BEGIN

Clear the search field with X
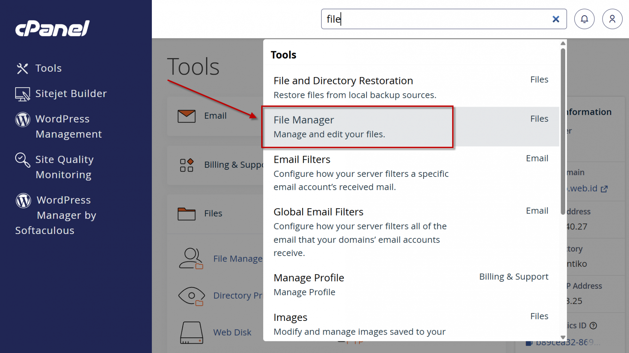The height and width of the screenshot is (353, 629). pyautogui.click(x=556, y=19)
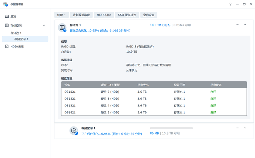Click the 存储池 1 pool icon
The width and height of the screenshot is (255, 158).
point(63,27)
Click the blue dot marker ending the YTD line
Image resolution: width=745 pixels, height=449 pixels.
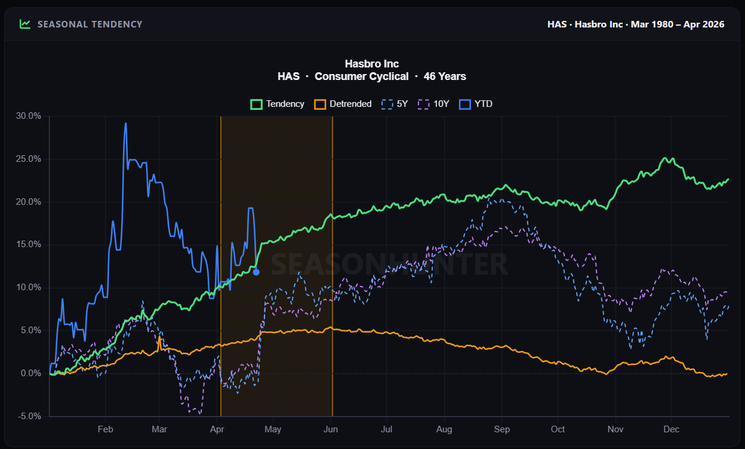click(256, 272)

END

In the copy, no pictures are to appear; write out exactly the lines from the one containing "Click the blue dot marker ending the YTD line" through the end of the listing above and no further lines.

Click the blue dot marker ending the YTD line
Image resolution: width=745 pixels, height=449 pixels.
click(256, 272)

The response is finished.